In den vergangenen Tagen hatte sich der US-Präsident noch weitgehend aus der Debatte herausgehalten. Zwar hatte Trump Brett Kavanaugh wiederholt verteidigt und den Kurs der Demokraten in der Frage heftig kritisiert. Mit Aussagen über Ford hatte sich Trump aber zurückgehalten. US-Medien gehen davon aus, dass sein Umfeld im Weißen Haus zur Diskretion geraten hatte. So habe verhindert werden sollen, dass weibliche Wähler verschreckt würden. Auch Unmut in den eigenen Reihen der Republikaner haben Trumps Berater vermeiden wollen.
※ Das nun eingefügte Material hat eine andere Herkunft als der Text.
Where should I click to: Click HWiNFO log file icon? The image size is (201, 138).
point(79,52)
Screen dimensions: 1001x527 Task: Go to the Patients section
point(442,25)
Kavanaugh ist Trumps Wunschkandidat für den Supreme Court. Die wichtige Personalie muss vom US-Senat bestätigt werden. Kurz vor der Entscheidung des Senats hatte Ford jedoch schwere Vorwürfe gegen den umstrittenen konservativen Juristen erhoben. Ford gab an, dass Kavanaugh versucht habe, sie nach einer Schülerparty Anfang der Achtzigerjahre zu vergewaltigen. Der Richter bestreitet die Vorwürfe. 
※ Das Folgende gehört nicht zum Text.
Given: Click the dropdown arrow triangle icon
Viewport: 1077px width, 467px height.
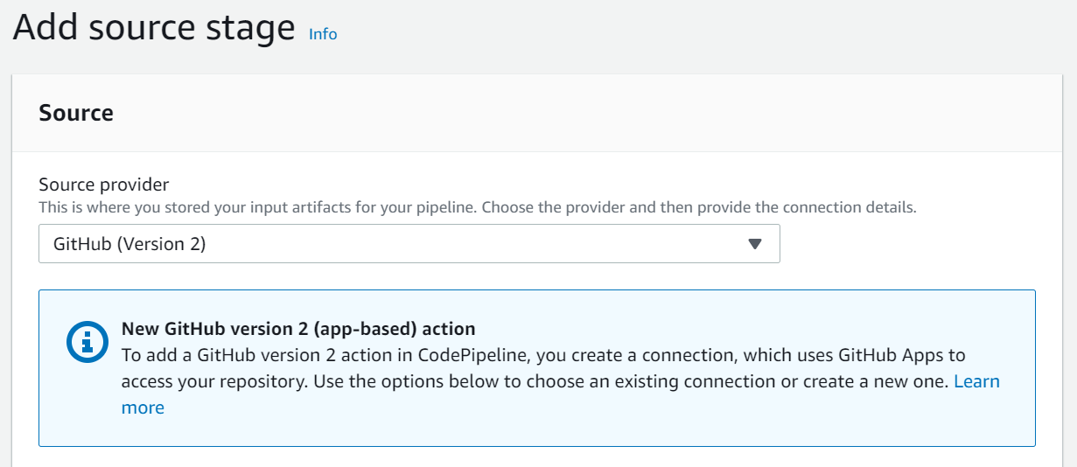Looking at the screenshot, I should pyautogui.click(x=755, y=244).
In der kommenden Woche sollen Ford und Kavanaugh vor einem Ausschuss des US-Senats aussagen. Über die Bedingungen und den Zeitplan einer solchen Anhörung wird noch verhandelt. Die Anwälte der Frau erbaten sich am Freitagabend eine weitere Bedenkzeit von 24 Stunden. Der Justizausschuss des US-Senates entsprach der Bitte. "Ich möchte sie anhören", schrieb der Vorsitzende des Ausschusses, Chuck Grassley, auf Twitter. 

Ford stellte laut mehrerer US-Medien Bedingungen für eine Anhörung. Unter anderem besteht sie demnach darauf, nicht mit Kavanaugh in einem Raum zu sein. Außerdem möchte sie erst nach ihm aussagen. Auch ihre Sicherheit müsse gewährleistet sein. Nach Angaben ihrer Anwältin hat Ford seit ihrer Offenbarung Morddrohungen erhalten.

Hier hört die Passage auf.